Our next challenge is to skip a stone over the water. Not without divine intervention, I mutter. Near the islet we probe for small flat stones in shallow water. Before we get started, the opposition gives me 50 extra points, presumably because of my antiquity. Trembling inside like a leaf in a storm, I concentrate on Tim’s instructions. We each get three tries. On my first try, the ginger-colored pebble plunks to the sea bottom, but on my second attempt, I skip a stone for the first time in my life! It hops merrily over the shimmering sea like a song. The Kibbles’ jaws drop. Dot says I skipped the stone “most elegantly.” 

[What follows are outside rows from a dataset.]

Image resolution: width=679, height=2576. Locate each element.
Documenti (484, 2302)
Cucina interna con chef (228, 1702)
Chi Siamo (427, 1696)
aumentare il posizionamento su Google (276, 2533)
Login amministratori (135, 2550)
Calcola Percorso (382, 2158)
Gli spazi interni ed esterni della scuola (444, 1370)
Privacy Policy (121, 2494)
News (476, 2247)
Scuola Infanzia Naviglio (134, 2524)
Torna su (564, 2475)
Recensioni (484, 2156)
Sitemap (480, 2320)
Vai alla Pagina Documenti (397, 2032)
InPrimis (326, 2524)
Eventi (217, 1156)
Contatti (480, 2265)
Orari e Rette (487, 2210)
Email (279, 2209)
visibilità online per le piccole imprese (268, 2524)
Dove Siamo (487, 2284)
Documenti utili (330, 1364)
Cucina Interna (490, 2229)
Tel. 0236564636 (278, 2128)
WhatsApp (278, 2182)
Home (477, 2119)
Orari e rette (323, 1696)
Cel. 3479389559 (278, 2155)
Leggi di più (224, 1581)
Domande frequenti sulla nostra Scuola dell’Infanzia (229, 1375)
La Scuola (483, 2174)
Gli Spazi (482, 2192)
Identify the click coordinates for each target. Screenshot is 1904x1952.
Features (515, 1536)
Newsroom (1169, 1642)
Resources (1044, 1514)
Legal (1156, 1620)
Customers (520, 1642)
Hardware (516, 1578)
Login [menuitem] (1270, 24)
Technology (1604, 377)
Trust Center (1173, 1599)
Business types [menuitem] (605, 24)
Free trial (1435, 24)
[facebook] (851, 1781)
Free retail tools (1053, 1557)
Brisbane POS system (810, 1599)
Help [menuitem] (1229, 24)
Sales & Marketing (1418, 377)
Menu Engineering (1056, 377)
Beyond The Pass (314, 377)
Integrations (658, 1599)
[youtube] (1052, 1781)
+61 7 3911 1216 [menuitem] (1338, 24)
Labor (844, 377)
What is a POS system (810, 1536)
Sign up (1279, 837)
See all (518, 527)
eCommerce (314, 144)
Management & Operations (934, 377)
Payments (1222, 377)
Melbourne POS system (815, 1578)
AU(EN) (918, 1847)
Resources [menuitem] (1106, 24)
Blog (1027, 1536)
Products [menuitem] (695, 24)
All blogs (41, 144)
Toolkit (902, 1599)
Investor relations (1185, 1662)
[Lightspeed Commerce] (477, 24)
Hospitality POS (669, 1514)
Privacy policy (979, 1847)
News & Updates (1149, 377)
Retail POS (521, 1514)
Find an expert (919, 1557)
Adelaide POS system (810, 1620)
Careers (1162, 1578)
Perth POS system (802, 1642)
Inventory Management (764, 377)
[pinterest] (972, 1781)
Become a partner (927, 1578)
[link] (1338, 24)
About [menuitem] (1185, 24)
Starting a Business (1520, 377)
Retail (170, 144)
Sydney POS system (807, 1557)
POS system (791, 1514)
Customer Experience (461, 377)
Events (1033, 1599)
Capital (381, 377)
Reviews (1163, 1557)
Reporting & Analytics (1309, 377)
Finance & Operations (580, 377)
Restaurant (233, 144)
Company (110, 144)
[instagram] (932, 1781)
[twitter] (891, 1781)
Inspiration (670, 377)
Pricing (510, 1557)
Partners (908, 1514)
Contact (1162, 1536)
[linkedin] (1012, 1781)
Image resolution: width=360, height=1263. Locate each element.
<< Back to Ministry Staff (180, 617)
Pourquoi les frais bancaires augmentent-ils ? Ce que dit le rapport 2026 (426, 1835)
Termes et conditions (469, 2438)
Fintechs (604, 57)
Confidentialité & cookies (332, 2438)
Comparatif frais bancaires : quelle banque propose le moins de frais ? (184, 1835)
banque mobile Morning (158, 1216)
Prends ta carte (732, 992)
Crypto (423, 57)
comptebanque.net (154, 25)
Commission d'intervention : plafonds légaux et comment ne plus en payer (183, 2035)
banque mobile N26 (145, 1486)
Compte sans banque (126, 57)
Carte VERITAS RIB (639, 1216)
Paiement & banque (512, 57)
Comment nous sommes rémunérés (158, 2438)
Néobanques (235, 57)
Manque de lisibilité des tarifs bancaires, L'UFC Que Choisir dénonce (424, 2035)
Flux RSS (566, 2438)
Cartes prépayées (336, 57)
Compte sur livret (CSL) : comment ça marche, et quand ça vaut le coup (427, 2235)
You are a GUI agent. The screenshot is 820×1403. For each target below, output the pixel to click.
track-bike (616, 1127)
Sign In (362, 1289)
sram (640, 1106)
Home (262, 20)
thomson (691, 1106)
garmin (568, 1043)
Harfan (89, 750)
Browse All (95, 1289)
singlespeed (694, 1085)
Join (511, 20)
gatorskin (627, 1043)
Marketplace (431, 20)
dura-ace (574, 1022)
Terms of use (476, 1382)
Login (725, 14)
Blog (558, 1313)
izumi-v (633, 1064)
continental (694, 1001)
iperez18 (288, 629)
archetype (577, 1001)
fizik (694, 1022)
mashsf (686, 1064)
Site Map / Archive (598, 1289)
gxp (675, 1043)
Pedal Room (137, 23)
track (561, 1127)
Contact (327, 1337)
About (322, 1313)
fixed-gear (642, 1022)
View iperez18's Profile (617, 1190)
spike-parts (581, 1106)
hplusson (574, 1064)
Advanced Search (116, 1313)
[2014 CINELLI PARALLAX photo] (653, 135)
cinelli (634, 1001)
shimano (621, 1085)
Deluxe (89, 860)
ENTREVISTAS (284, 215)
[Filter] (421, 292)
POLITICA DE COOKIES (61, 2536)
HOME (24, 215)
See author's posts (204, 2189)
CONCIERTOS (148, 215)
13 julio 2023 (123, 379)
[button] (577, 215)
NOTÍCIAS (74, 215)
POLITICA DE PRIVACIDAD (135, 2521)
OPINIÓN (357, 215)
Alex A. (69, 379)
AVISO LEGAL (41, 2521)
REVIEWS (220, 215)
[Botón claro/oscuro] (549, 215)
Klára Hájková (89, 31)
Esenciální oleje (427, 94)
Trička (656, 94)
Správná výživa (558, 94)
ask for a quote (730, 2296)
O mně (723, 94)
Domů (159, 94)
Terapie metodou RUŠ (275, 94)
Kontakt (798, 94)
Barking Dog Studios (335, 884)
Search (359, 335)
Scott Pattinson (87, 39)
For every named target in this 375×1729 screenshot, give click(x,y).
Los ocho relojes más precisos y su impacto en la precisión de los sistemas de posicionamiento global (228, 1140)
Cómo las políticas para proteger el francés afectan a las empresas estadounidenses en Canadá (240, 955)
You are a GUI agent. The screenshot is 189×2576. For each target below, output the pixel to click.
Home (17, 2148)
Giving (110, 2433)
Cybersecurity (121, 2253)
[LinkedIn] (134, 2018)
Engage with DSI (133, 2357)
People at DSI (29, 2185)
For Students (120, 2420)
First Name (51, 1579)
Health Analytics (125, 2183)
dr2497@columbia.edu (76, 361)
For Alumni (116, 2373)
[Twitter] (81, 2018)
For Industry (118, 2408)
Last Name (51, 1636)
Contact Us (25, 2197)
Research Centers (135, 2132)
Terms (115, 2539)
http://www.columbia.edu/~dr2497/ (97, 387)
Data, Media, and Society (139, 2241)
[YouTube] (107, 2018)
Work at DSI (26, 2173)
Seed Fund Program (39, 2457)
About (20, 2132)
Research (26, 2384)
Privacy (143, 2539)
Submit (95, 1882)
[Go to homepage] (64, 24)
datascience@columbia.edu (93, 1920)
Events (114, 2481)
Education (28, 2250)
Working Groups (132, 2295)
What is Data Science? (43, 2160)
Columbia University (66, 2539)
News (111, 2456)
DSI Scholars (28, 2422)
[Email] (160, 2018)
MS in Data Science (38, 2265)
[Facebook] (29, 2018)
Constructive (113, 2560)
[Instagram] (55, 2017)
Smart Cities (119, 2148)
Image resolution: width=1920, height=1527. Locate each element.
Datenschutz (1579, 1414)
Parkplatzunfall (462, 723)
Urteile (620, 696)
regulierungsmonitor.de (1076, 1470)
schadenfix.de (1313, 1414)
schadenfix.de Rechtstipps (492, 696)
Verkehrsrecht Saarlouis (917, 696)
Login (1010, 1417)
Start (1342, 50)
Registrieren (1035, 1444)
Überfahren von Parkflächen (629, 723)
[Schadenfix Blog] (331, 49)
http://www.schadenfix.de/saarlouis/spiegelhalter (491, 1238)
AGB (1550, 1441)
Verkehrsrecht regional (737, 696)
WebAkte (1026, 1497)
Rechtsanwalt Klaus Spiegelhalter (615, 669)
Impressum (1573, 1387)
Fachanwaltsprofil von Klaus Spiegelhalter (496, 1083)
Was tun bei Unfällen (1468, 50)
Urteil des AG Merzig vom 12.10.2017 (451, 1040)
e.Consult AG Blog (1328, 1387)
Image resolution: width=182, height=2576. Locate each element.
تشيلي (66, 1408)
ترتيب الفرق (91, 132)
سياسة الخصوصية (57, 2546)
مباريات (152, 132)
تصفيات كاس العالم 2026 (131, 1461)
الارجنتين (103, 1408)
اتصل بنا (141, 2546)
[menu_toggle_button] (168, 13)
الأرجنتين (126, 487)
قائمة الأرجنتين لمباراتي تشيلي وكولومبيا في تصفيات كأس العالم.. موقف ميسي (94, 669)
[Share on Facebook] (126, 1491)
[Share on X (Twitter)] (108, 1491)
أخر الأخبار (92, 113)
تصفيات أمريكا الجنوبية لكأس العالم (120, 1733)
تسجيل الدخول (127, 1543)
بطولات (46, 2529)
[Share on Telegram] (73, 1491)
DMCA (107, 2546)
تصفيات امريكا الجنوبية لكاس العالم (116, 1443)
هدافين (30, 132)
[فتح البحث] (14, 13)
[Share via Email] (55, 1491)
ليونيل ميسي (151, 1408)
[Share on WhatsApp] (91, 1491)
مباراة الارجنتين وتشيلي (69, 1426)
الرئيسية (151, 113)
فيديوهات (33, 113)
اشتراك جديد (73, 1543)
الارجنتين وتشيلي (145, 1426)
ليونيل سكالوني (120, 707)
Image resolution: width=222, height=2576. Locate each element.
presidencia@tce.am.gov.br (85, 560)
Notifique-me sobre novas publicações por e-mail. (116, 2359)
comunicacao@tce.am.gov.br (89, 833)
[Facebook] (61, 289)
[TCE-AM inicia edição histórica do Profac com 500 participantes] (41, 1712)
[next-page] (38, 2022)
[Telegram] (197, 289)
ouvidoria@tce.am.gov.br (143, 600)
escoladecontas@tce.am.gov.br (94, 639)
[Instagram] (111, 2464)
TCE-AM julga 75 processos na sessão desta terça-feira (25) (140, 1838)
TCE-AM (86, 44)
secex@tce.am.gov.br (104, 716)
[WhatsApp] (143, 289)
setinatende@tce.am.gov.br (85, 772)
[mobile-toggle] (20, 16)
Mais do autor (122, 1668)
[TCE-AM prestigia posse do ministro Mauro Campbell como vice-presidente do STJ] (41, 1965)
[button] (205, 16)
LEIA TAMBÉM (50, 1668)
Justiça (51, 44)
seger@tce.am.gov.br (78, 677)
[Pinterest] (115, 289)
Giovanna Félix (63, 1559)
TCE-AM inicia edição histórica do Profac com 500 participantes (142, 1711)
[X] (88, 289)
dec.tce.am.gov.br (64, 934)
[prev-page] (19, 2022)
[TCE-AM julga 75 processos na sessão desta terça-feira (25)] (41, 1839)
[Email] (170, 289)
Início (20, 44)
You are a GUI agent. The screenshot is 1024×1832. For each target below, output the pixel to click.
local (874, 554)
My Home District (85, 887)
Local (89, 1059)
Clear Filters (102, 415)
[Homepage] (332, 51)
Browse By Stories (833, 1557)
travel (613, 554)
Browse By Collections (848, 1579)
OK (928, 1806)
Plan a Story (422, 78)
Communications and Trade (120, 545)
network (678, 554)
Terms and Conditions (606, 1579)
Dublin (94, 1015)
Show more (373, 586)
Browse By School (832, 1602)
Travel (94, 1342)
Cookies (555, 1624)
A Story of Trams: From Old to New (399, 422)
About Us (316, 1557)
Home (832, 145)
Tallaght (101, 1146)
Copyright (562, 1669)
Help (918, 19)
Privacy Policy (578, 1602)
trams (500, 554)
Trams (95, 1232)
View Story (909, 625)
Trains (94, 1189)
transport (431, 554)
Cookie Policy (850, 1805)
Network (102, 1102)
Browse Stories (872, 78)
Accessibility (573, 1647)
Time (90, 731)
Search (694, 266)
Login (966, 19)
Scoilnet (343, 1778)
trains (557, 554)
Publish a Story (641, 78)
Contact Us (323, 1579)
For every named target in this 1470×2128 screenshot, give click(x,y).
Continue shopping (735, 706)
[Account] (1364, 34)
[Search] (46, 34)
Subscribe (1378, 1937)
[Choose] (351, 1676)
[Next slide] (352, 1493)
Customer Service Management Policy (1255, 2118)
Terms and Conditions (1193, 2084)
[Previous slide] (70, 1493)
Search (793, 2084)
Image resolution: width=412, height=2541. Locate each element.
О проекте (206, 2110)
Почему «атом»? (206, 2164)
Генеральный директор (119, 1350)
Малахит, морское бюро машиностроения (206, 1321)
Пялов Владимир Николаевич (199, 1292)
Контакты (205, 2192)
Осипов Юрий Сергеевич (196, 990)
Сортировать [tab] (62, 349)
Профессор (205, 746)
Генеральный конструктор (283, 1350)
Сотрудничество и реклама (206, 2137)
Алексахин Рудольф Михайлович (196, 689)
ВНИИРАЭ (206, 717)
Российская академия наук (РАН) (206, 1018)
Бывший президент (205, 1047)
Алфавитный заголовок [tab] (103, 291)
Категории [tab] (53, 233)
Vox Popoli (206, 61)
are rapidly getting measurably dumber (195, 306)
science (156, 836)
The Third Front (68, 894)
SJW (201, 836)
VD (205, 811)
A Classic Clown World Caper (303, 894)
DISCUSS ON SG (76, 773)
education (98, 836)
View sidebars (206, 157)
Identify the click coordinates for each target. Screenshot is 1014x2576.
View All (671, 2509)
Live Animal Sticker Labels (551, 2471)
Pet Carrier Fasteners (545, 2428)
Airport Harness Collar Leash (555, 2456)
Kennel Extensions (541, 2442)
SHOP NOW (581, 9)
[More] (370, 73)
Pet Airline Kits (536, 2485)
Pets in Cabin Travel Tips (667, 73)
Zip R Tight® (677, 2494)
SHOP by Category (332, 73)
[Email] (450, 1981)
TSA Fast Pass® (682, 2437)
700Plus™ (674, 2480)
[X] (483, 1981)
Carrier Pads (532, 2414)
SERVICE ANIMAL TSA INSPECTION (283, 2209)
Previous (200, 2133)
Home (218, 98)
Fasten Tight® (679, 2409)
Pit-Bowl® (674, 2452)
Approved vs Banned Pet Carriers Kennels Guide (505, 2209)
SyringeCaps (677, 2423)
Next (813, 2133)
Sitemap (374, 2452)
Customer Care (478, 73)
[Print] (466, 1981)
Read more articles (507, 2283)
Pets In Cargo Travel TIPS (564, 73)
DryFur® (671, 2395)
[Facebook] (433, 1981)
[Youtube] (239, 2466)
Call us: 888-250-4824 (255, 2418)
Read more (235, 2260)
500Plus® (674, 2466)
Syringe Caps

Then Billy shouts, “Football on the beach!” (You call it soccer.) Panic, thick as syrup, washes over my vitals. Tall, stalwart Izzy, purple-haired Helen, and I try weaseling out, but Dot insists that we all try. When it’s my turn to play I slink onto the marked-off playing beach. Close by, a seabird squawks over the Atlantic, urging me to get off Mull, but it is too late. 

The sand sizzles under a remorseless white sun. The young, crazed, and vigorous crowd wallops the ball off to the far left of the beach, and I am abandoned, eyes stinging, in the fine dust of the kicked-up sand. I edge back uncertainly toward the spectators, feeling like a wallflower at a cotillion. 

Then another miracle happens. A little-known, compassionate Celtic sports deity with Kryptonian powers picks up on my distress signal. The black-and-white ball, whistling in the air just a few short minutes before, suddenly rolls daintily in front of me like a rotund cosmic gift. The unprotected goal winks at me only a few feet away, while everyone else is sprinting back from left field. All those years as a soccer mom finally pay off: I bend it like Beckham and kick the ball as hard as I can into the net! Momentarily, the planet wobbles on its axis, and then everyone – spectators and players – whoops it up, either in disbelief, consternation, or jubilation! With shining eyes, my team hugs me and thumps me on the back.

The Challenge finally over, I glow red as a berry, self-conscious and delighted, as I move forward to receive my jumbo candy bar from Billy for being Camas’s most valuable player.